Die Sozialdemokratin ist in Zeiten der Luftbrücke und Währungsreform Oberbürgermeisterin im geteilten Berlin. Sprechchöre feiern sie am Ende der Berlin-Blockade im Mai 1949, in den Medien und in Kreisen der Politik wird sie sogar für das Amt des Bundespräsidenten vorgeschlagen, das im September desselben Jahres zum ersten Mal besetzt werden soll. Doch daraus wird nichts. Die SPD tritt statt ihrer mit Parteichef Kurt Schumacher an. Der unterliegt dem Liberalen Theodor Heuss.  
„Meine Damen und Herren, ich bin geboren am 25. Juni 1878. Ich darf fragen, ob sich ein Mitglied im Hohen Hause befindet, dass zu einem früheren Termin geboren ist, dann bitte ich es, sich zu melden. Das ist offenbar nicht der Fall. Dann erkläre ich die erste Sitzung der II. Wahlperiode des Deutschen Bundestages der Bundesrepublik Deutschland für eröffnet.“ So eröffnet die Freidemokratin Marie-Elisabeth Lüders 1953 den Zweiten Deutschen Bundestag.

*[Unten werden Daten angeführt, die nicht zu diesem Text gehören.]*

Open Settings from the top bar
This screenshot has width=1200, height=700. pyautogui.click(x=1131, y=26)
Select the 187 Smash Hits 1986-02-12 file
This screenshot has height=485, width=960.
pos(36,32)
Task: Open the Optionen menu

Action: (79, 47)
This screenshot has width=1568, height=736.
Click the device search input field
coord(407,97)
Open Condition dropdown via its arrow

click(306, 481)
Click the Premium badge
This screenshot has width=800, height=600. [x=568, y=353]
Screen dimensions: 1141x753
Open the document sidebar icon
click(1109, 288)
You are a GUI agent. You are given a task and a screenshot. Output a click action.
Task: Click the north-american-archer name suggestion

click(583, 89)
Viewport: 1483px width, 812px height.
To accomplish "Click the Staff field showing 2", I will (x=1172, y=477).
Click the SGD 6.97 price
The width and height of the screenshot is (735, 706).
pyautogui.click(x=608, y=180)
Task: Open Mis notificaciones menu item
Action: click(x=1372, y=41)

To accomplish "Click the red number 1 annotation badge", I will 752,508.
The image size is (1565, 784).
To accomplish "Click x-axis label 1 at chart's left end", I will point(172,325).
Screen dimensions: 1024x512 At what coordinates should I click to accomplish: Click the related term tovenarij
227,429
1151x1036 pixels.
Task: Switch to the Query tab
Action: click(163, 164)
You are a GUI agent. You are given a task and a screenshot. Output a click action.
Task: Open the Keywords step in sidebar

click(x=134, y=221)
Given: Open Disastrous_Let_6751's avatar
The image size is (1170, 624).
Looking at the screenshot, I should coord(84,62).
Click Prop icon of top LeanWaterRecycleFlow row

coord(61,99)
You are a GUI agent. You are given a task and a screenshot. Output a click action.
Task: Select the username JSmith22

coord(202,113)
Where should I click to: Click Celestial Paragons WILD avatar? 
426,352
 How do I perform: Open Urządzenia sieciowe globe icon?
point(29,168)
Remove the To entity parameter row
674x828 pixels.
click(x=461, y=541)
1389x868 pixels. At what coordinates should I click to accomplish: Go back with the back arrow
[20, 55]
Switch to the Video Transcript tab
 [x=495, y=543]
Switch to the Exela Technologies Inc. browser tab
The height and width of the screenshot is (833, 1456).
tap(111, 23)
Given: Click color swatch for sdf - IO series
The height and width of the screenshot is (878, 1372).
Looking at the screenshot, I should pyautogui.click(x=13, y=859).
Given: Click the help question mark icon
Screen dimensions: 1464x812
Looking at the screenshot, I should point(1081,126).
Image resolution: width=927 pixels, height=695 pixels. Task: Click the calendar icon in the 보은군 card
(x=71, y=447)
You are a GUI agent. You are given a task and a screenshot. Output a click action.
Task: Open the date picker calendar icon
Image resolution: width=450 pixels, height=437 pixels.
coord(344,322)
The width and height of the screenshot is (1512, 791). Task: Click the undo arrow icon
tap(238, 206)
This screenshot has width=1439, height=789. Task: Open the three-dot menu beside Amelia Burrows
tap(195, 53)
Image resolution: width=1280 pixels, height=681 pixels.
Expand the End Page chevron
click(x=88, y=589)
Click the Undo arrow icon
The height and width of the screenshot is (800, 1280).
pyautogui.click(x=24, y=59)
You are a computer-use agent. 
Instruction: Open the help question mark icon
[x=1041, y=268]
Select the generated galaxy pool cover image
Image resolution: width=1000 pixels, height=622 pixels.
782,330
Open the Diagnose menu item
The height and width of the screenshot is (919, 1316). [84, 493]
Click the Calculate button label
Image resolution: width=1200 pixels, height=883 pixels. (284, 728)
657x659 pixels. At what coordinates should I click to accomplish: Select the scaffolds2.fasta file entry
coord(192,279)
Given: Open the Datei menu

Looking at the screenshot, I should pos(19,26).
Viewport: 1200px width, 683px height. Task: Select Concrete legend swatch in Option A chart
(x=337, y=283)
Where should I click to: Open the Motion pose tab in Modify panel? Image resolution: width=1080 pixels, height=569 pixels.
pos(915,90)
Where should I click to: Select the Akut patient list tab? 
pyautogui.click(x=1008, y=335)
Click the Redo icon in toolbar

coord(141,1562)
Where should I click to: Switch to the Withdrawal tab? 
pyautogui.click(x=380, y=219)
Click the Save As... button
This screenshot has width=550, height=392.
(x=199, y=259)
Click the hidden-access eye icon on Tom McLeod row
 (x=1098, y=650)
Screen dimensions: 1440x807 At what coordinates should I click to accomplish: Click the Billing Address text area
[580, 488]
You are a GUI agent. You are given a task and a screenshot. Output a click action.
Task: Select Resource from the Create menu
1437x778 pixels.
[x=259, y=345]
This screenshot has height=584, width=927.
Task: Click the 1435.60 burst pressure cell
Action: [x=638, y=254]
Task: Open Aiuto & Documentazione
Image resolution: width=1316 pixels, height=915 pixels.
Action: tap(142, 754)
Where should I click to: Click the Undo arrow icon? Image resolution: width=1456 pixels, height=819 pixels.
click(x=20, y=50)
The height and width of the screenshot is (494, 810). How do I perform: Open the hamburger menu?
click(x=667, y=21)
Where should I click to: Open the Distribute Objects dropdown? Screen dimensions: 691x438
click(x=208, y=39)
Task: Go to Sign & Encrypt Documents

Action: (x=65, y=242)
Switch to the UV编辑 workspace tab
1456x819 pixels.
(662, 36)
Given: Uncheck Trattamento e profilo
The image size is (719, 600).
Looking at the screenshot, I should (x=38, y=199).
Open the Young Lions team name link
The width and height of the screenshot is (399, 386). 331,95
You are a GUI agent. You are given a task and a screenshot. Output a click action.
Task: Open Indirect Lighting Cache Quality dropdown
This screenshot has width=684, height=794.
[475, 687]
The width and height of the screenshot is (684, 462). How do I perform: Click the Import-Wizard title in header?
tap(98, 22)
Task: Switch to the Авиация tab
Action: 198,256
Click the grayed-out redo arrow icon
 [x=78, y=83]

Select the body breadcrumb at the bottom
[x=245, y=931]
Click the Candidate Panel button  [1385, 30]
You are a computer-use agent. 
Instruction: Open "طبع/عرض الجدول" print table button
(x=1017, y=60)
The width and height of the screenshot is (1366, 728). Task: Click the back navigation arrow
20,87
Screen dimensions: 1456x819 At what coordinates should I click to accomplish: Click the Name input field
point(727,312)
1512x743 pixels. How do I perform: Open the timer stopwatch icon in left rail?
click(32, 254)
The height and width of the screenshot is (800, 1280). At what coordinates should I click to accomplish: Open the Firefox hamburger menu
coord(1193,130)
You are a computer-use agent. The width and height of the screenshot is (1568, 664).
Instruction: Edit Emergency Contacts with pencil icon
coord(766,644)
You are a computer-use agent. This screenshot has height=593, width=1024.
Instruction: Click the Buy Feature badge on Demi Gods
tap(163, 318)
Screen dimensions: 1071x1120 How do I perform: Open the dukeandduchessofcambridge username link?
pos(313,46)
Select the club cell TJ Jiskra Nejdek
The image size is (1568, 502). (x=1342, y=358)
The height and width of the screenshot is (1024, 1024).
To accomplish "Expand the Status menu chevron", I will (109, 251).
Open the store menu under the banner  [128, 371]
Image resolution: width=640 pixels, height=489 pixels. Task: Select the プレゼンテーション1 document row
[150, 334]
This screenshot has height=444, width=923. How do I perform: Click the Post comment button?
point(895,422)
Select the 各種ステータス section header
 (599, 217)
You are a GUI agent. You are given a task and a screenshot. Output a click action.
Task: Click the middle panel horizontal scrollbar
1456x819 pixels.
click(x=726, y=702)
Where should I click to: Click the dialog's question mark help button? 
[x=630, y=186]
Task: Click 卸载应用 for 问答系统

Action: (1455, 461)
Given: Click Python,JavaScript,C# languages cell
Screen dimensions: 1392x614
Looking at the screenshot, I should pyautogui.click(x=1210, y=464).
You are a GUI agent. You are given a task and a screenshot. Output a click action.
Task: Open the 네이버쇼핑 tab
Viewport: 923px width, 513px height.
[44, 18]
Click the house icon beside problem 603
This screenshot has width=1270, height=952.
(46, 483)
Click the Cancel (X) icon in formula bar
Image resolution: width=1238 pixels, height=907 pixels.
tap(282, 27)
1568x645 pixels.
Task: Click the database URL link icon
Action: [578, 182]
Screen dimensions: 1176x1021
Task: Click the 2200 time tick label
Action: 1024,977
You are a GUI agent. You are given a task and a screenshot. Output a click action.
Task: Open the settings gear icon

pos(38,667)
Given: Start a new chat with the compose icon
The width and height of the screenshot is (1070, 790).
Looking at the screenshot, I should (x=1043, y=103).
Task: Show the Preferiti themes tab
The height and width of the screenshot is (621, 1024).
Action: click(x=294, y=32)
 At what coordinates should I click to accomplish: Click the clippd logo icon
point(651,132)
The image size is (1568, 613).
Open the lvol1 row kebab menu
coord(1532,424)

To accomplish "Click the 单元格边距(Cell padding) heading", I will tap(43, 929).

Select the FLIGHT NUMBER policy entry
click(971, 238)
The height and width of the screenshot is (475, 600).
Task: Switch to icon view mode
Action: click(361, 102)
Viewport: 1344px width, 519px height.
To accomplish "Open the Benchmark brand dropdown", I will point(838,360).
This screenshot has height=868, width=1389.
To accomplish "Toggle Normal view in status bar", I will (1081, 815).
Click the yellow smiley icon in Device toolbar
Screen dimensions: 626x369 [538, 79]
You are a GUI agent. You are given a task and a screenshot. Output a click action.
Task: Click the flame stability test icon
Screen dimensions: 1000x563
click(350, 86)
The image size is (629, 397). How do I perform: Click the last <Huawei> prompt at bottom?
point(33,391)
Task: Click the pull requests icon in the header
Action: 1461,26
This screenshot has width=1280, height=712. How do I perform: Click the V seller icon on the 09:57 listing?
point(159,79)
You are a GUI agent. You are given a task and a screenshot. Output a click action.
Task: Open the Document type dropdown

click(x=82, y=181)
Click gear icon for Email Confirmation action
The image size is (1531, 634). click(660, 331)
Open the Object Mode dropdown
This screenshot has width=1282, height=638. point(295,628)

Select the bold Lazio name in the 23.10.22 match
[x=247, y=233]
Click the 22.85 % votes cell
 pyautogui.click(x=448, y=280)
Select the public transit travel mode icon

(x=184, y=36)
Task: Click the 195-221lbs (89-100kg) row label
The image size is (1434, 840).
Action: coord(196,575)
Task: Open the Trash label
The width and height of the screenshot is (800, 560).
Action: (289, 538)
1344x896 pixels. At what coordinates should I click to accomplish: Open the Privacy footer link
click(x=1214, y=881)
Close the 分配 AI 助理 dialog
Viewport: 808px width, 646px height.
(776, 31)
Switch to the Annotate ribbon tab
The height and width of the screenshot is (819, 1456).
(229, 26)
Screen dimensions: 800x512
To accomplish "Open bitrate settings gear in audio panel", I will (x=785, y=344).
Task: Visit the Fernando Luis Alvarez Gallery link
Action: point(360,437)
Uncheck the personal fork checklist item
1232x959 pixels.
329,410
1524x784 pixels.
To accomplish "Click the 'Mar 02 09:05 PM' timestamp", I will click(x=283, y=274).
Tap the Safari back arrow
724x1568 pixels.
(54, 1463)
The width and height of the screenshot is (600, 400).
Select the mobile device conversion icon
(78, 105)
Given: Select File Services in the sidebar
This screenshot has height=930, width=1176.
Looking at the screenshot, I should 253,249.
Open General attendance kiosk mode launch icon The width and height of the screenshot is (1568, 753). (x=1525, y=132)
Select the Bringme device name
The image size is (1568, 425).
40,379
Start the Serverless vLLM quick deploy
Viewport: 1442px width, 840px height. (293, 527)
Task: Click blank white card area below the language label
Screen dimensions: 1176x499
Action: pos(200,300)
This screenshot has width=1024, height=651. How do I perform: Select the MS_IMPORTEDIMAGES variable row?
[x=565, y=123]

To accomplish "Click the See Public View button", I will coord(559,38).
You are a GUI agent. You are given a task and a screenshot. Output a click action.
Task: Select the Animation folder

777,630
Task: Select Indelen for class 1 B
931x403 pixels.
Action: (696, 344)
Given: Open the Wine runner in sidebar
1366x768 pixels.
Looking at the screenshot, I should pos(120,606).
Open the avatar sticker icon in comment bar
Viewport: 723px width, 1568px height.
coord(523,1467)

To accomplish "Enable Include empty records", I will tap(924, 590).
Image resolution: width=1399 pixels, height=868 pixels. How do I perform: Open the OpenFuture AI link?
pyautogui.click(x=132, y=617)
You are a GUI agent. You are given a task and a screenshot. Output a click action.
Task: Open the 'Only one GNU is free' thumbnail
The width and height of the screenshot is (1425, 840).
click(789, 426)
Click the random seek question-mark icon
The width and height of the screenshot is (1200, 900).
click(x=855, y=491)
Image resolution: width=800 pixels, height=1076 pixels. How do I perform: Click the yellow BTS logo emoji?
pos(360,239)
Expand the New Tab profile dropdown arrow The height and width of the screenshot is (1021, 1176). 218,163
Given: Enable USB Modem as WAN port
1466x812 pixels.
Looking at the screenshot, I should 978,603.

Marie Elisabeth Lüders (ganz links)
Marie Elisabeth Lüders (links) im Jahr 1958 mit russischen Studenten in Bonn (imago/United Archives International)

Annemarie Renger - erste offizielle Kandidatin

Die verdiente Sozialpolitikerin und Frauenrechtlerin ist im Jahr danach auf der zweiten Bundesversammlung die erste Frau, die wenigstens passiv als Kandidatin an einer Bundespräsidentenwahl teilhat. Sie erhält eine einzige Stimme, obwohl sie gar nicht angetreten ist. Diese zunächst vorgesehene Möglichkeit, auch unabgesprochen Kandidatinnen und Kandidaten nominieren zu können, wurde nach weiteren Stimmabgaben für ungefragte Kandidaten abgeschafft. Bis zur ersten ganz förmlichen Kandidatur einer Frau in der Bundesversammlung wird noch ein Vierteljahrhundert ins Land gehen. 1979 lässt sich mit Annemarie Renger ein sozialdemokratisches Urgestein zu einem Versuch überreden.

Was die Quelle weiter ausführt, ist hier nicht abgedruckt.